Over 200 little reporters from the Guangzhou Modern Primary Students' Weekly spent an unforgettable four-day winter camp there, visiting the mangrove preserve and Konka Group, a local electronics manufacturer.
Shown around the beautiful mangrove woods by local environmental protection experts, the eager journalists jotted down their feelings and they posed questions. "Of the several hundred thousand mangrove woods in the world, only five are located in Chinese cities," a girl wrote seriously in her notebook. "We have the third largest territory in the world, but why is the area of mangrove we possess a mere one ten thousandth of the world's total?"
Students learned that mangrove woods not only resist the erosion of wind and sea waves but also provide an ideal habitat for birds.

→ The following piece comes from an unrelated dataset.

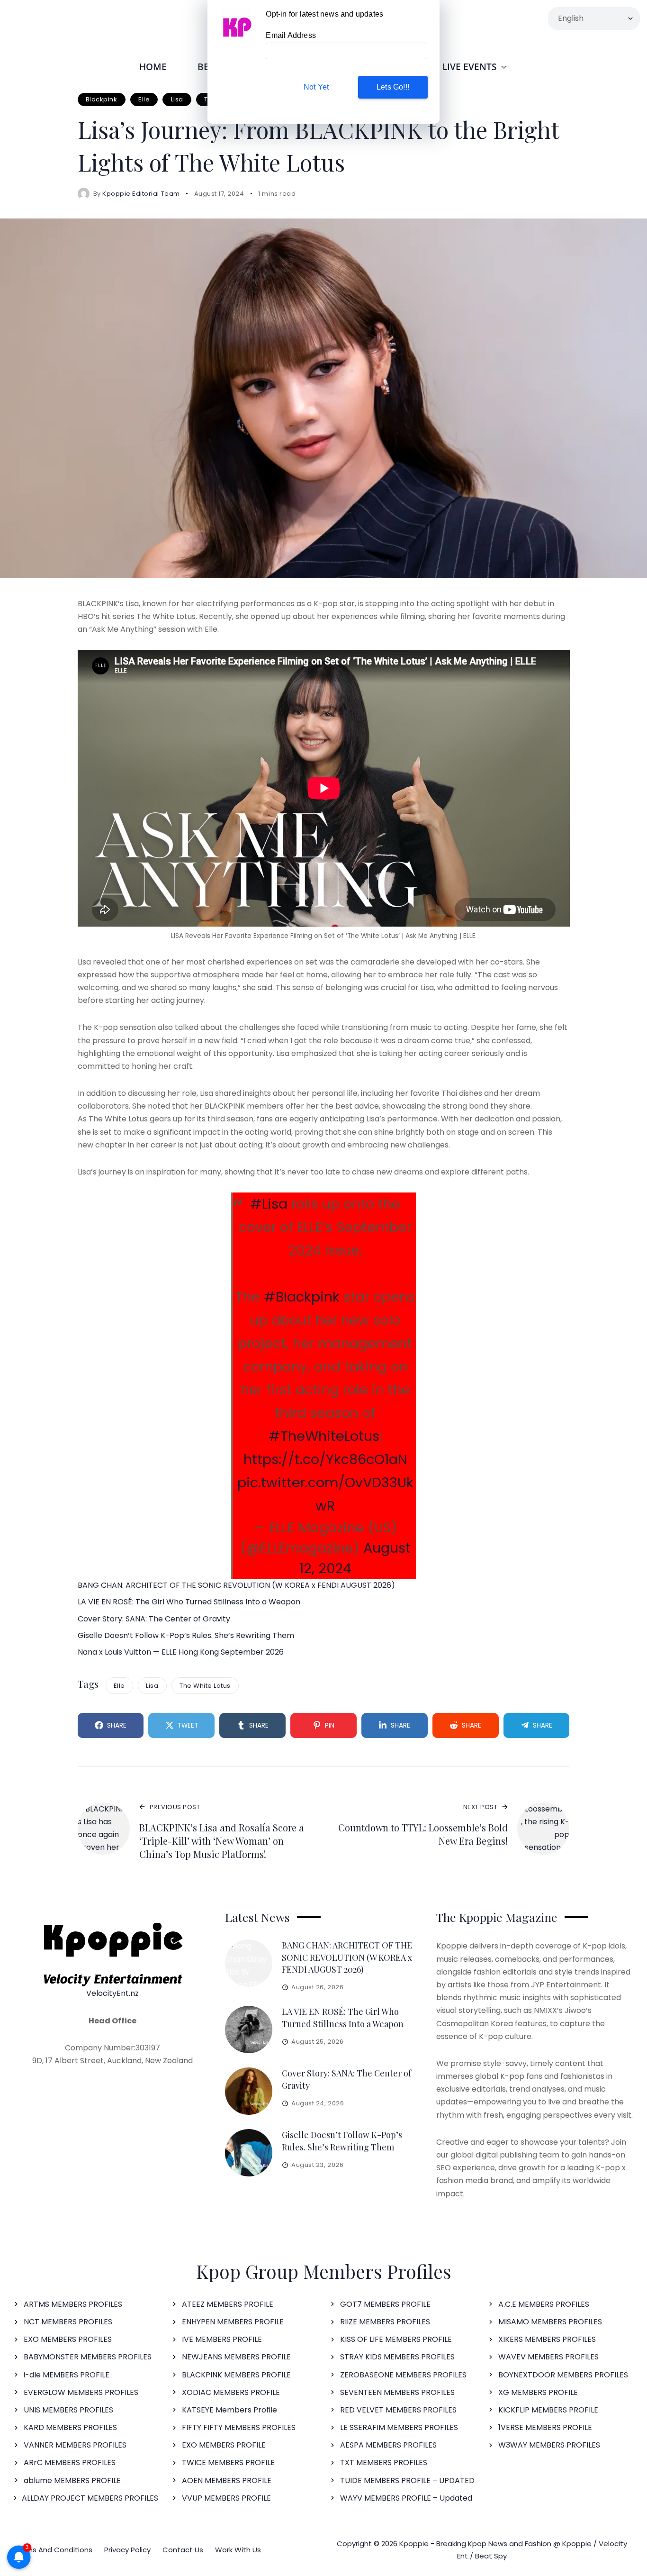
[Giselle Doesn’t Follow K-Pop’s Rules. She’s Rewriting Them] (248, 2152)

Hearing that Shenzhen was planning to establish a mangrove exhibition hall, these kids instantly suggested a donation-collecting box be placed at the youth hostel.
On the Spring Festival Eve, three university students from Finland arrived at the hostel after a five-month learning project in Beijing. They cheered at the lanterns and colourful ribbons decorating the hostel and shared peanuts and candies with the working staff. "It's a pleasure to spend the Chinese new year in China," they said, "and SZ is an amazing place, bubbling with energy and fun."
The youth hostel gave them each a small red envelope of lucky money to wish them good fortune as they waved goodbye and in return the students pasted Finnish coins to the visitors' board as a keepsake.